##### TASK DATA #####

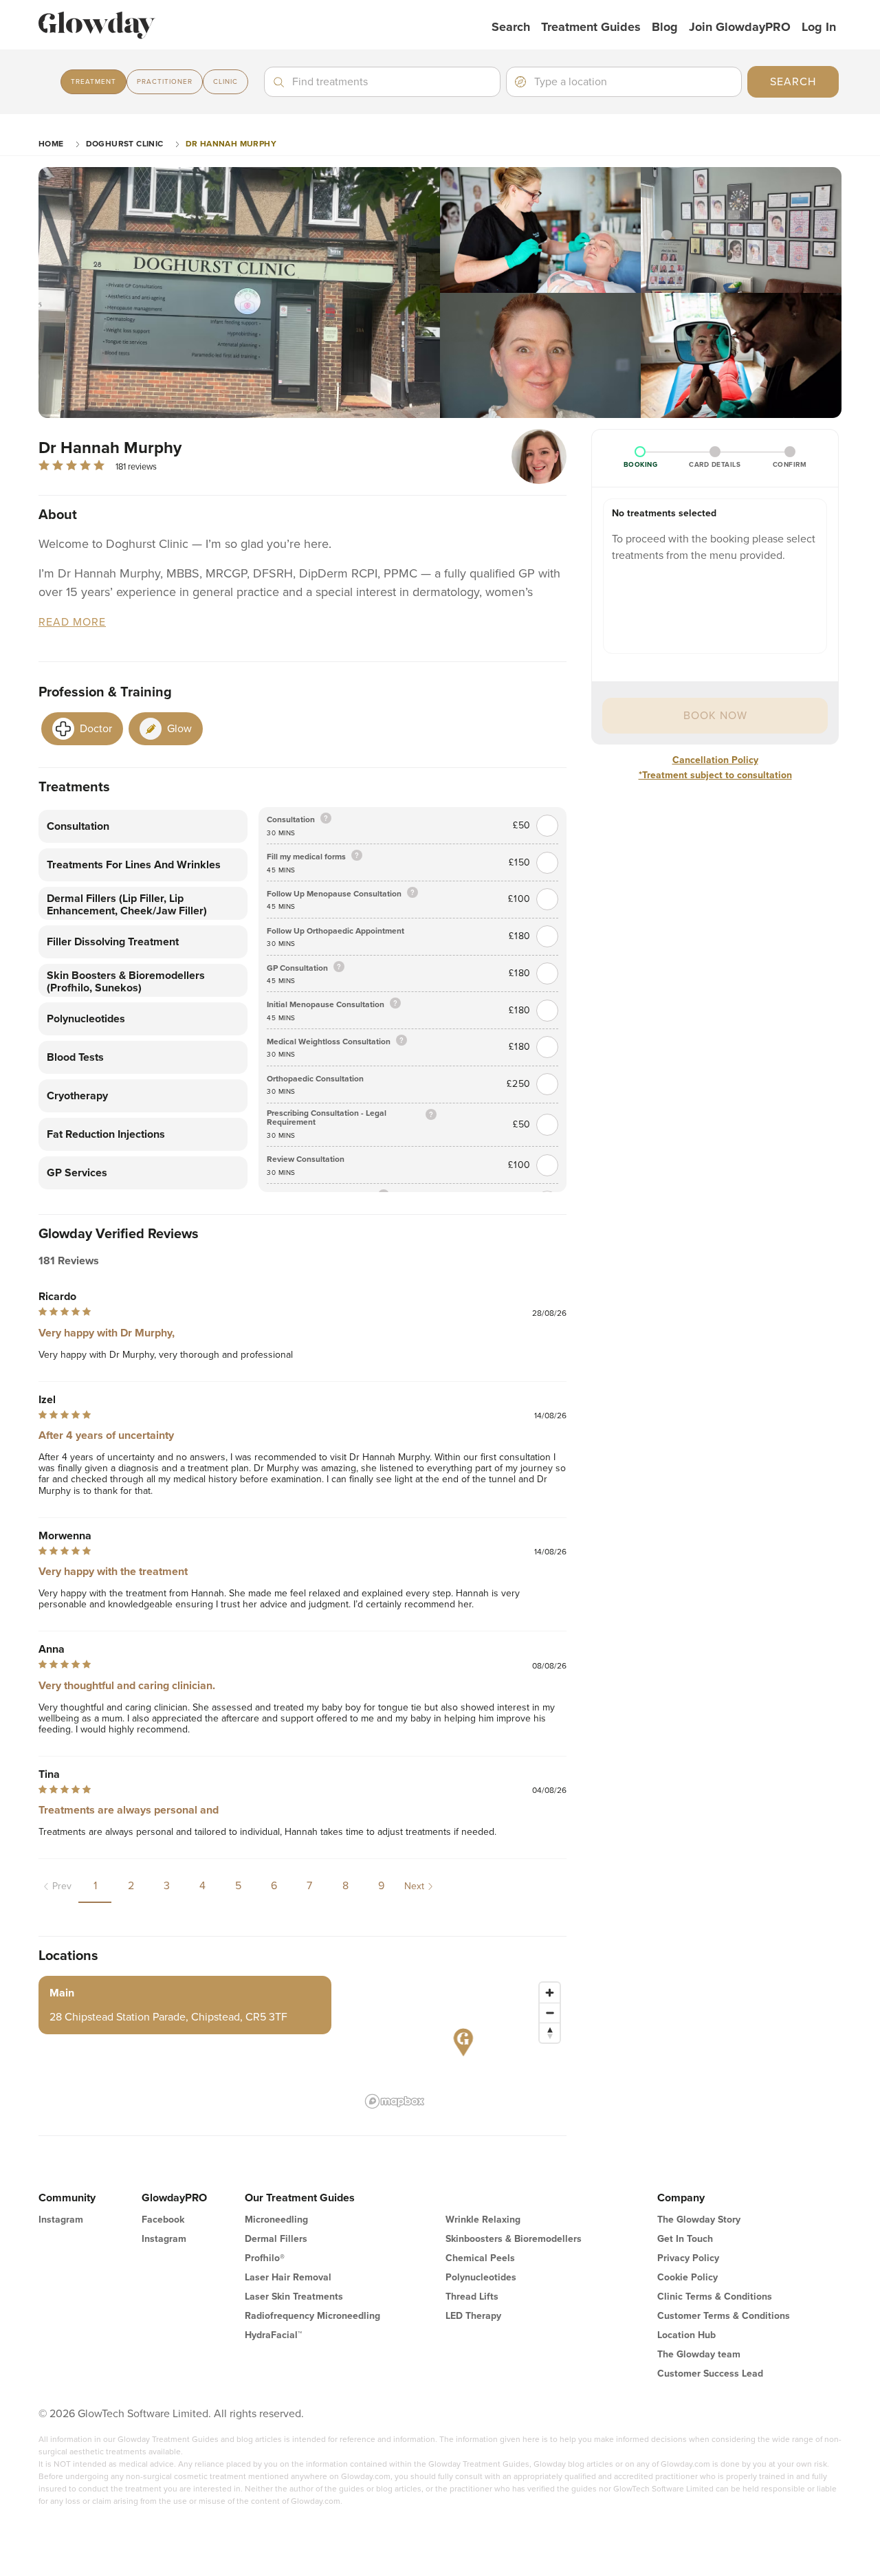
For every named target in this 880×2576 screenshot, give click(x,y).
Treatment (93, 82)
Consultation (78, 826)
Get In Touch (685, 2239)
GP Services (77, 1173)
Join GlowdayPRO (740, 26)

#####

## [TASK GOAL]
Each line above should be set down exactly as written, with pictures excluded.

## [WRITTEN ANSWER]
For every named target in this 880×2576 screenshot, give click(x,y).
Treatment (93, 82)
Consultation (78, 826)
Get In Touch (685, 2239)
GP Services (77, 1173)
Join GlowdayPRO (740, 26)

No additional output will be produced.